One thing I love about fountain pens is that they take up less space than typewriters, which is a good thing, considering Dwayne F.'s growing fascination with them.  And, now that I've discovered the joy of converters, I can indulge in multiple ink options with the happy abandon of an 8-year-old with a four-color ballpoint pen.   

On a final note, after reading the pencast, Hannah informed me that when she goes to prom, she wants me to be her "style consultant" - heaven help us both, considering that "dressed up" for me means wearing a shirt without writing on it!  When I think about it, though, it's a pretty cool thing to hear on Mother's Day.

Wednesday, May 9, 2012

Gratuitous Apostrophe

While Hannah and I are the unapologetic language nerds in the family, all four of us enjoy pointing out errors in spelling and punctuation to one another.  Even the non-human members of House Full of Nerds get in on the copy-editing act (see Vintage Technology Obsessions, Preview of Coming Attractions).  While this can be amusing, it also has its drawbacks - my laziness is only part of the reason I rely too heavily upon the computer versus the typewriter or pen.  I don't place typos in the same category as spelling errors, except of course when I make them.

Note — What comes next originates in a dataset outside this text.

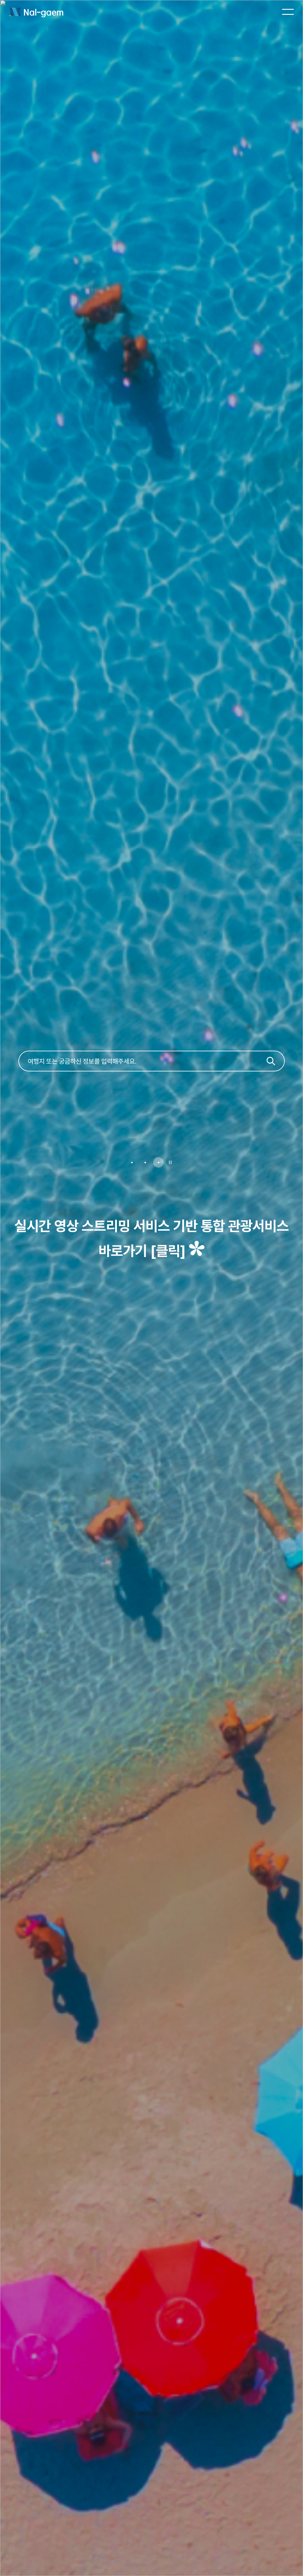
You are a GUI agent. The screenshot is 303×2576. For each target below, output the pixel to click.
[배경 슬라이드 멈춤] (170, 1162)
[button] (132, 1162)
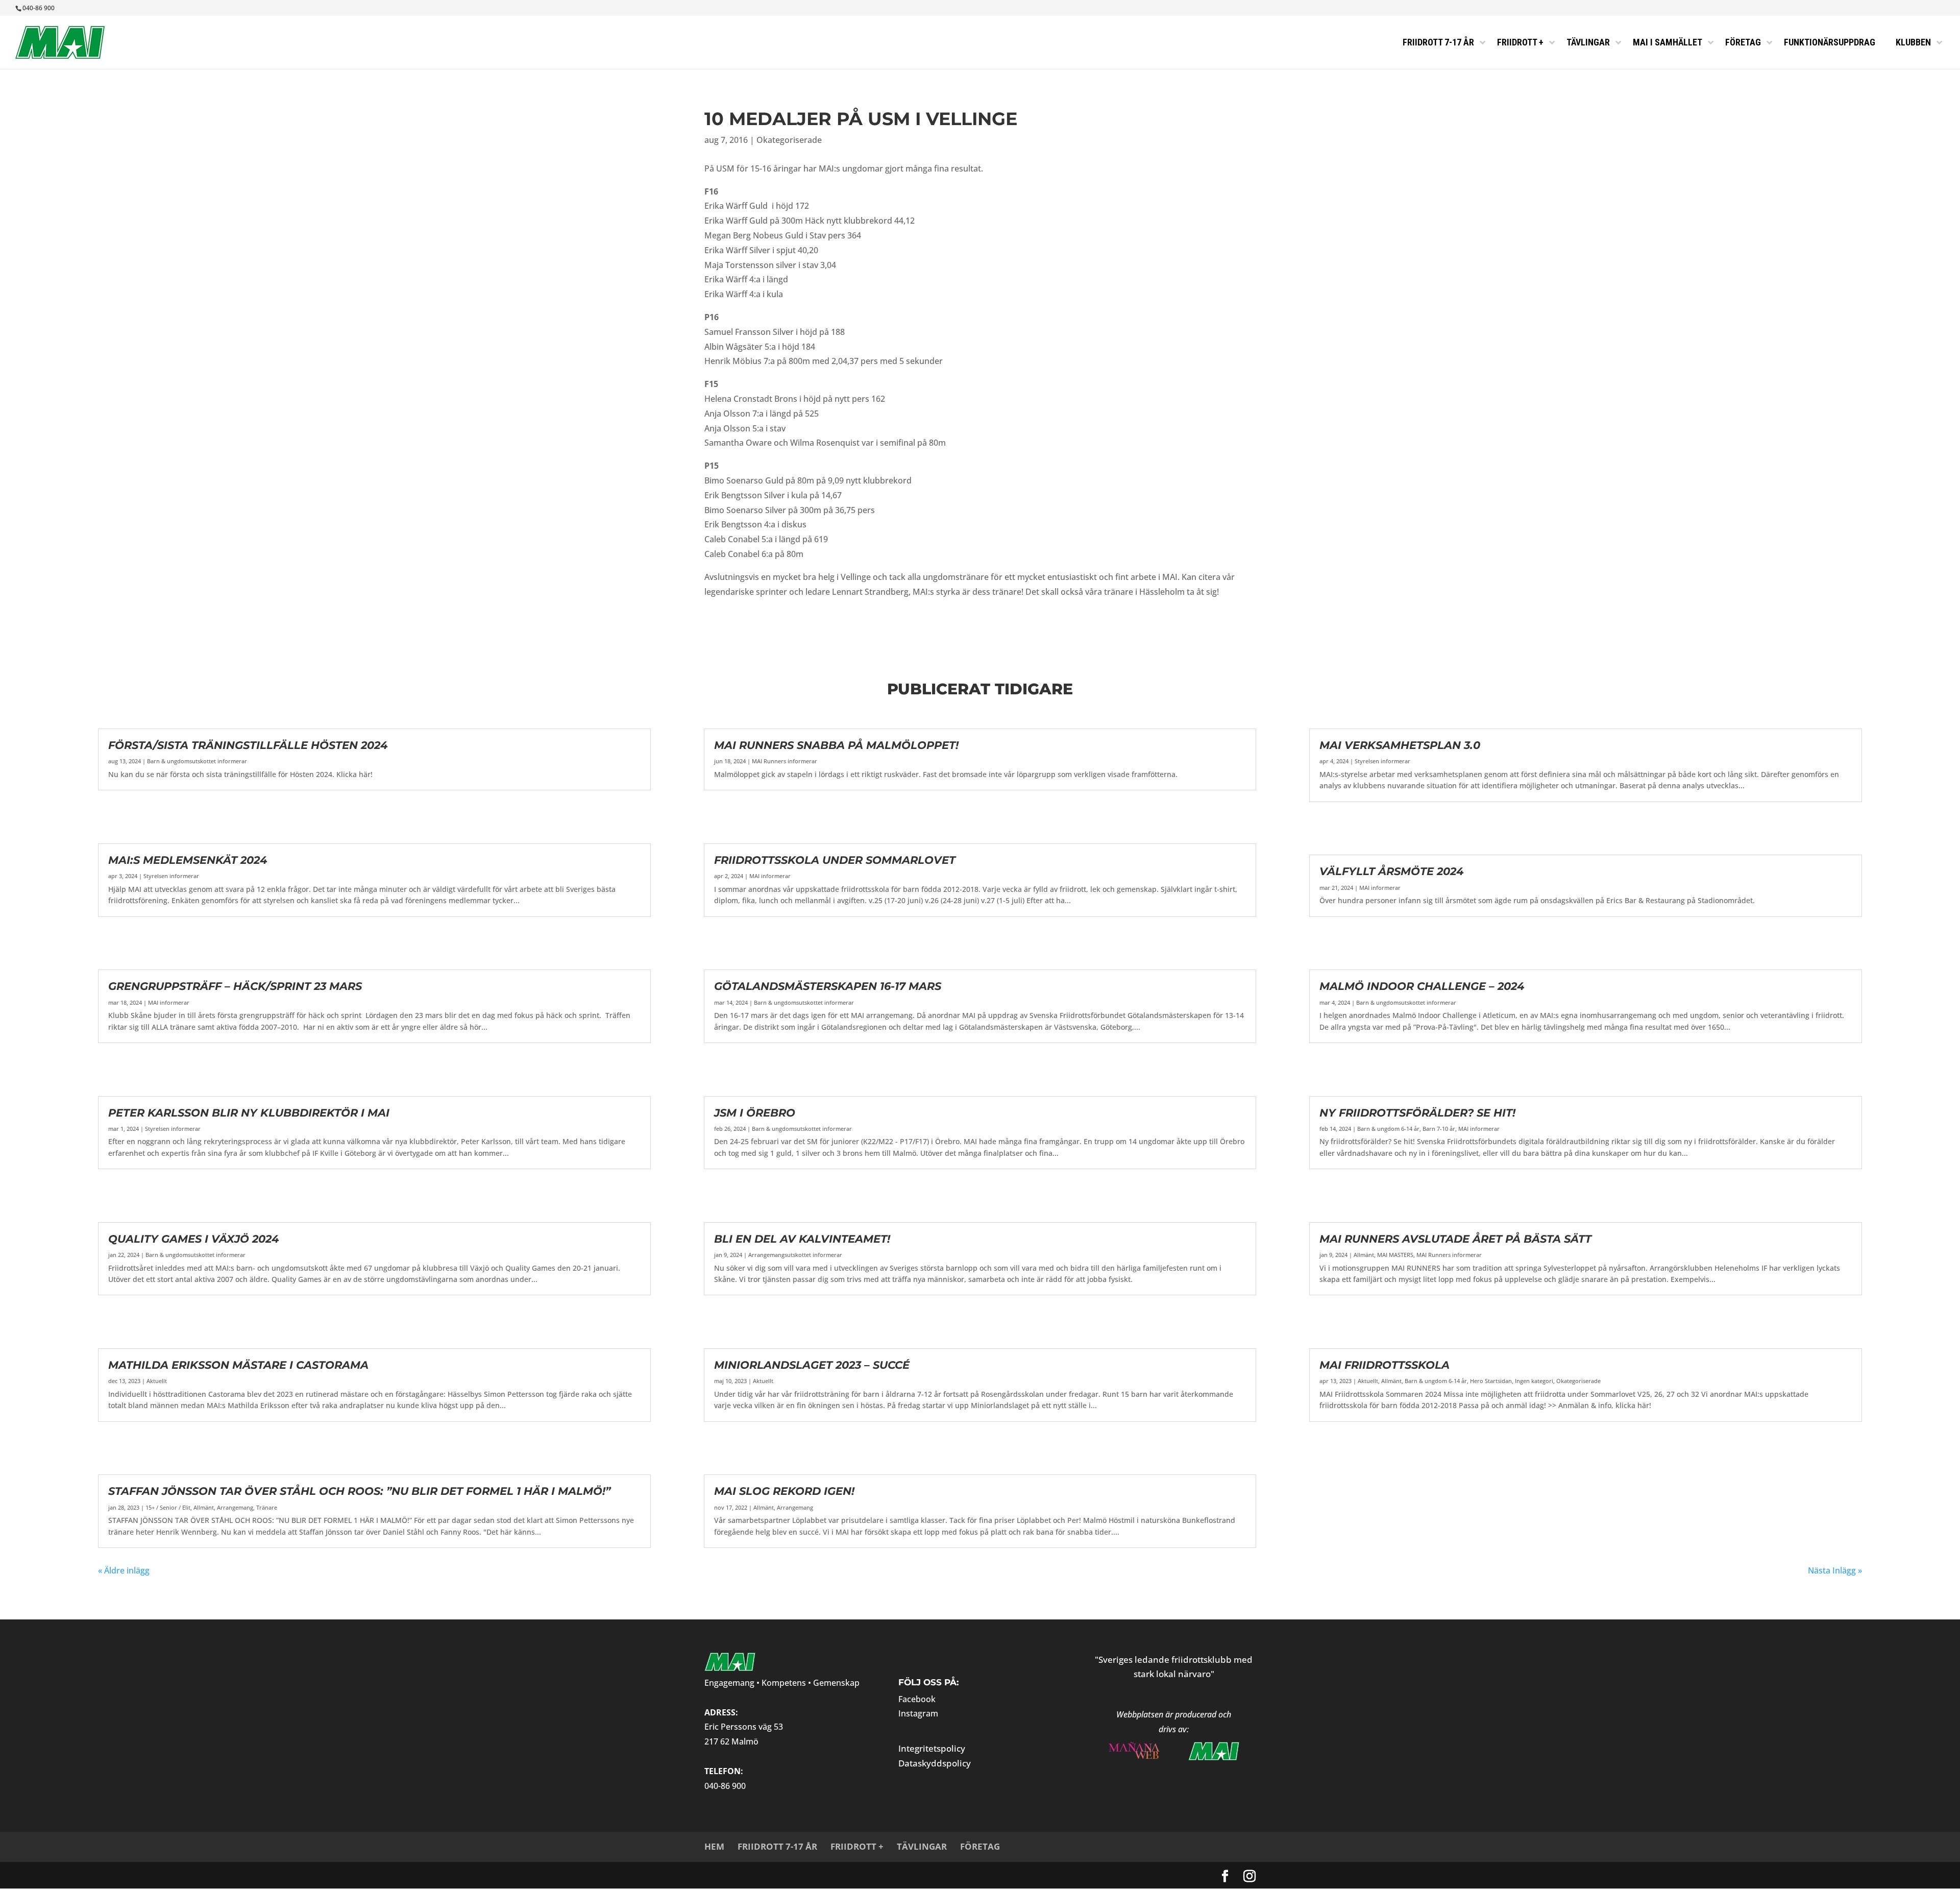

I also find that there's a slippery slope from smug superiority to "what is this world coming to?" horror.  Hand-lettered signs with misused apostrophes get a snort and a "Well, clearly, they didn't have Mrs. Armstrong for third grade!"  Use the wrong "your" or "their" and I might mutter that I could have sold you the editing services of my elder child when she was in seven.  But occasionally I'll come across something of this magnitude:
I can almost hear Mrs. Armstrong:  "What does Chip own - a 'by'?  Or do you mean Chip is?"  A hand-written sign is one thing, but a decorative apostrophe on a mass-produced product makes me wonder what else on the label is incorrect. (At least the accent over the o in limon is correctly placed.  There's a local fast-food chain whose misplaced accent has caused generations of Spanish students to call it "Taco Vee-AH'" instead of "Taco VEE-a.")  I ran across this product at a big-box store and had to take a picture for my family's amusement.  It was either that or mourn the downfall of western civilization, and I had errands to complete.